JESÚS era otra cosa. La vida seguía igual, pero las esperanzas son muy diferentes. Había una promesa de resurrección y de vida vivida en plenitud. Valía la pena luchar, aunque el camino sea igual de oscuro y difícil, para alcanzar algo que en lo más profundo de su interior sentía como algo a lo que estaba llamado. Además, en el camino experimentaba otra clase de alegría que perduraba y no se extinguía. Le llenaba y sentía satisfacción, pero, también, llegaban momentos de duda, de oscuridad, de cansancio y de tentaciones. Era una lucha de opciones y de decisiones muy importantes: el camino estrecho que te dicta tu conciencia, o la puerta ancha que te abre las maravillas de este mundo finito que te deleita, pero que no te llena y se acaba. ¿Cual escoger?

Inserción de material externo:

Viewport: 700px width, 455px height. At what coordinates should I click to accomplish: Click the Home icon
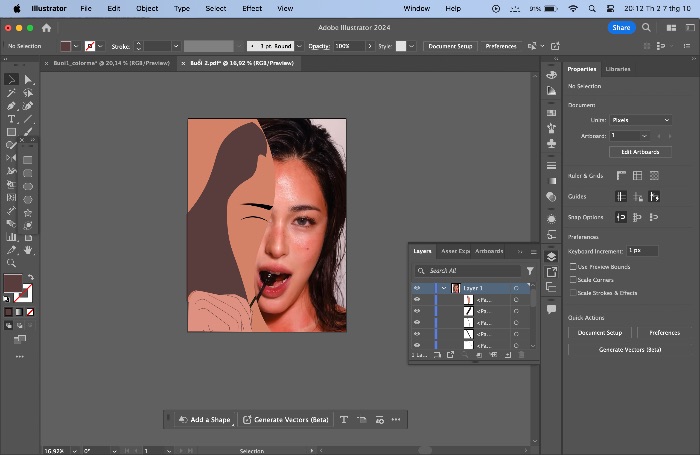tap(46, 28)
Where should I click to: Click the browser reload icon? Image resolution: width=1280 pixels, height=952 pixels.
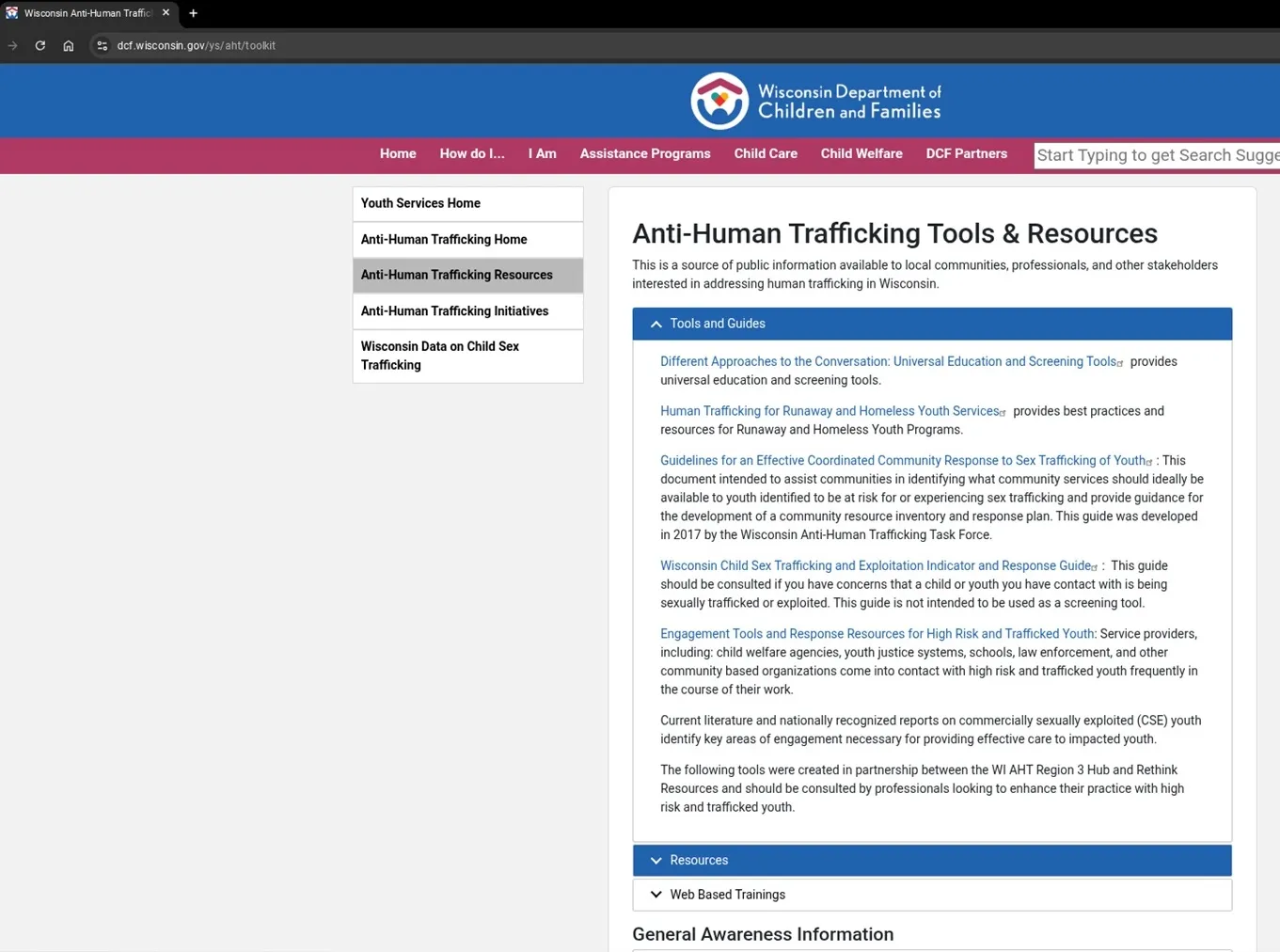click(40, 45)
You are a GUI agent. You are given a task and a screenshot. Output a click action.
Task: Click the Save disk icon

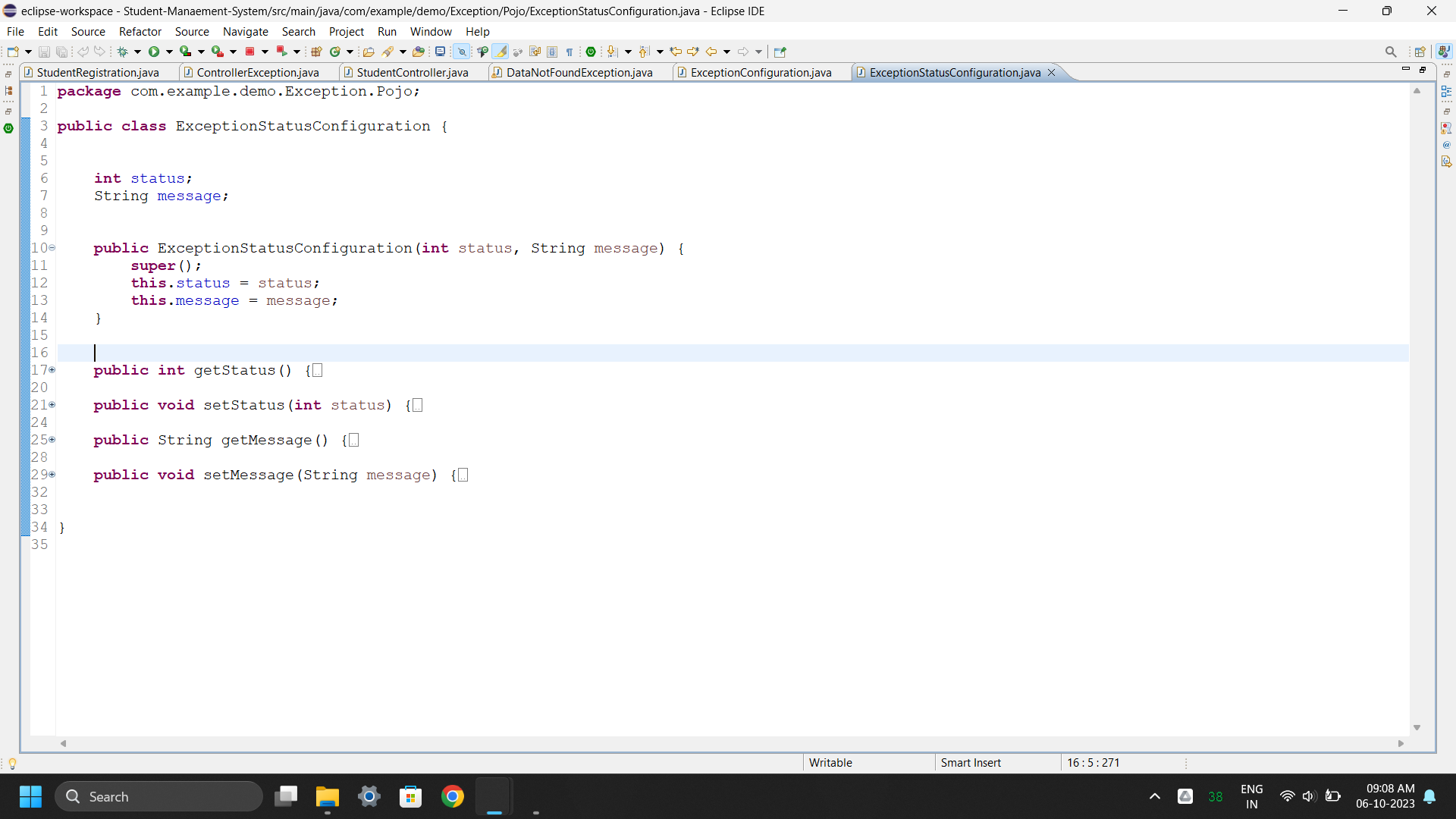pos(44,52)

Entre estas tribulaciones y luchas, sin darse cuenta, ese JESÚS al que había seguido muy temprano en su vida, empezó a alejarsele. Unas veces corría y me adelantaba y otras veces me entretenía y me quedaba detrás. Cuando iba delante no le veía, y cuando me quedaba retrasado lo perdía de vista. Empezaba a costarme mantener sus mismos pasos y permanecer a su mismo lado. Empezaba a aburrirme de ir solo, muchas veces muy adelantado y otras muy atrasado. Y surgieron las preguntas: ¿que le pasa a JESÚS?, ¿por qué no está a mi lado? ¡Ya casi no le oigo, ni le escucho, ni le veo! ¡Me estoy aburriendo de seguirle en estas condiciones! Mira, que por seguirle me estoy perdiendo muchas cosas de este mundo. Y poco a poco empezó a mirar más el mundo que le rodeaba que a JESÚS, que fue quedando en el olvido. Y, claro, se termina pensando tal y como se vive. Y, sus valores, por los que había hecho mucho en su juventud empezaron a desdibujarse en la medida que su lejanía de JESÚS iba también desdibujandose.
Y así se llegó a donde inevitablemente se llega siempre: el olvido de los demás y el mirarse uno mismo, es decir, el puro egoísmo. Llegado a este punto, empezó a caminar por los caminos del placer, de la búsqueda de si mismo, del vivir para la vida de los sentidos, de la fiesta y los vicios y de los despilfarros y el desorden. Estos últimos son las consecuencias a las que siempre se llega. Digamos que son las metas últimas de los desenfrenos y pasiones desmedidas por donde se busca la felicidad. Dio riendas suelta a sus pasiones y apetitos. En ellos veía la felicidad que tanto buscaba y que no encontraba en JESÚS. Eso al menos fue su experiencia. Se cansó de obedecer y de ser fiel a algo que no le parecía responder a sus deseos. En el lado opuesto experimentaba gozo inmediato, placer apasionado, autoestima y bienestar. ¡Que dulce era la vida! ¡Estaba equivocado!, parecía exclamar desde su interior. Se sucedieron unos años maravillosos.
Pero, al igual que le sucedió en su etapa de juventud, todo se fue apagando. El camino se vislumbraba efímero y finito y, por otro lado, sus responsabilidades estaban ahí atenazándole y reprochándole su conducta. Estaba siendo infiel a muchas cosas que no podía negar. Estaba actuando contra su propia conciencia. Hubo momentos de emociones y de aceptar, no podía negarlo, su reprobada conducta. Sabía, lo admitía en su interior, que estaba actuando mal, pero la felicidad de la fruta ya madura era algo a lo que no tenía fuerzas para negarse. Estaba cogido por el habito del mal y el desorden. El demonio lo había atrapado. Sintióse a la deriva y cuesta abajo. El desplome se veía venir. Las riquezas incontroladas y mal administradas amenazaban con acabarse y... sucedió lo inevitable.